EXERCISE DESCRIPTION
Only a number is expected in reply: the number of lines below that include the word "Given".

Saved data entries
++++++++
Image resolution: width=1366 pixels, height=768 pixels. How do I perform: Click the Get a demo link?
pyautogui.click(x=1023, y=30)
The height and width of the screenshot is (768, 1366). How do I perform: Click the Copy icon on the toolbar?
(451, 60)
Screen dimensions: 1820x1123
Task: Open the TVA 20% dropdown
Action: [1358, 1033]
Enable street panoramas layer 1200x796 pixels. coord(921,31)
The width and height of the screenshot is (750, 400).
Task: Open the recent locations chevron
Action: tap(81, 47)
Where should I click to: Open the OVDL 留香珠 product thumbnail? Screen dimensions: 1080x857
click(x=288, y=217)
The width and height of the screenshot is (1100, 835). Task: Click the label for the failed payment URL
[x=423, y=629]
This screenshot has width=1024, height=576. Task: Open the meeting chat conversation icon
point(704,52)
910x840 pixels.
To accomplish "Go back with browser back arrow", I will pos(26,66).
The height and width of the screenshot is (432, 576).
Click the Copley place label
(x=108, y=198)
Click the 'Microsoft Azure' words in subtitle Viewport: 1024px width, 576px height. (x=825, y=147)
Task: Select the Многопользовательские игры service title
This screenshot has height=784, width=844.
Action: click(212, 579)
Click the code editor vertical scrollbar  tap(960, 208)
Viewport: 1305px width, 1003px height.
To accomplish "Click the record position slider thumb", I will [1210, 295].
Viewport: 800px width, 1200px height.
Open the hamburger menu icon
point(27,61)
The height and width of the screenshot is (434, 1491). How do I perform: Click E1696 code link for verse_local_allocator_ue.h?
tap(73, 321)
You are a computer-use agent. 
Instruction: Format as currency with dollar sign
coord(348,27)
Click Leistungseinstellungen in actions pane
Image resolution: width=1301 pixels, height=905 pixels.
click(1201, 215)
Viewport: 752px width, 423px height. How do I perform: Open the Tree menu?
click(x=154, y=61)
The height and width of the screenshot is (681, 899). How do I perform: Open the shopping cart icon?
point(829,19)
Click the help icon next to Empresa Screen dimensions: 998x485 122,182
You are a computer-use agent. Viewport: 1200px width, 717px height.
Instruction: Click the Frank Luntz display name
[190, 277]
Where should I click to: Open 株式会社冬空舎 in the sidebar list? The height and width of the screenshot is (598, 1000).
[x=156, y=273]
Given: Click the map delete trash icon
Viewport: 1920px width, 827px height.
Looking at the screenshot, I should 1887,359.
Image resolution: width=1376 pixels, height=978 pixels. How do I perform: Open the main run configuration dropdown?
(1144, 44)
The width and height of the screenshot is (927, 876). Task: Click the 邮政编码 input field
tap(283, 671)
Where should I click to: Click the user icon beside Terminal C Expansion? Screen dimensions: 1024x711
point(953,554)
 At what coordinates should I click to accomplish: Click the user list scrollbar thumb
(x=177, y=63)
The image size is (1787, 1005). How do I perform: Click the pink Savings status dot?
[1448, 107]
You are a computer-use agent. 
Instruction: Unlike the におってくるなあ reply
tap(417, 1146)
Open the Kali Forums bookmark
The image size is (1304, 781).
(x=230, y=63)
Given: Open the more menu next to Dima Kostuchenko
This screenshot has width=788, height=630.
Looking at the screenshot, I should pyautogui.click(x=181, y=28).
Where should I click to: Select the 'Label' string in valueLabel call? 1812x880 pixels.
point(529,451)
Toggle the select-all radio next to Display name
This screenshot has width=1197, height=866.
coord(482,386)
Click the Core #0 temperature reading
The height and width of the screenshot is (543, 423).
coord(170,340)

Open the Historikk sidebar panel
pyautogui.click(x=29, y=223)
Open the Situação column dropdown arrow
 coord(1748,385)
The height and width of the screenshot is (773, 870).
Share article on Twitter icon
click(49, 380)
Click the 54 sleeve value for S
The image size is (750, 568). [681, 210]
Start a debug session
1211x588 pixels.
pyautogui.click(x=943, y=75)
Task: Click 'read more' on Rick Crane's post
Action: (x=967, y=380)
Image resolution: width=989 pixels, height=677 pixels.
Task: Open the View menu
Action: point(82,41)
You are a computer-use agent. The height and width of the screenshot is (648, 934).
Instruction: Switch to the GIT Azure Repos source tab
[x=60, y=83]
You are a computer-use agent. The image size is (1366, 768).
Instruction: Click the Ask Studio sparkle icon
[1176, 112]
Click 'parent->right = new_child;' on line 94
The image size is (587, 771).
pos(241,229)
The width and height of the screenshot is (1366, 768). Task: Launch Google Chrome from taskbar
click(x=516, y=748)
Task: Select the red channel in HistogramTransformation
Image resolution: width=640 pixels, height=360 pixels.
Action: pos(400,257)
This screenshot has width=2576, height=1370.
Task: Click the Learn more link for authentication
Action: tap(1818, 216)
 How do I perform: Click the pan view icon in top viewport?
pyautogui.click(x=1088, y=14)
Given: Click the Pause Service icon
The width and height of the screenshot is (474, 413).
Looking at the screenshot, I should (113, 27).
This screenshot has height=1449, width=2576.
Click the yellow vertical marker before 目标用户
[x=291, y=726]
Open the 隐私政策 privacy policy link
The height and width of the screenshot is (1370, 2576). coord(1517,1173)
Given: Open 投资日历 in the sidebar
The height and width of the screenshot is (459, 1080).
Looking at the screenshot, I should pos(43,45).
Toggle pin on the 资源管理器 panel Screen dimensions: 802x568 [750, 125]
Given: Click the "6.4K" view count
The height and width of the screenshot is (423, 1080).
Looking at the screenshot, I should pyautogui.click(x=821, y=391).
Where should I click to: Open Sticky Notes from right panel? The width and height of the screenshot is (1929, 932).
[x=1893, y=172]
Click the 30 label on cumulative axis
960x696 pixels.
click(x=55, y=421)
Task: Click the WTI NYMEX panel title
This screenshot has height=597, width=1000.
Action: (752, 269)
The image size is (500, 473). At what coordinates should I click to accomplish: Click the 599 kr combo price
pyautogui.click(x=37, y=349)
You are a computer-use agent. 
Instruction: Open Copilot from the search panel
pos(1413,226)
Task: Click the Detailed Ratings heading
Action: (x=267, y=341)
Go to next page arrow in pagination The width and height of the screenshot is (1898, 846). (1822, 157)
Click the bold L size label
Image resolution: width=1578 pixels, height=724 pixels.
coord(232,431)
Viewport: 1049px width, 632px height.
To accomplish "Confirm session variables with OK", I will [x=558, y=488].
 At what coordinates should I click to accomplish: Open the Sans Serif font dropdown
++++++++
PROBLEM SOLUTION
5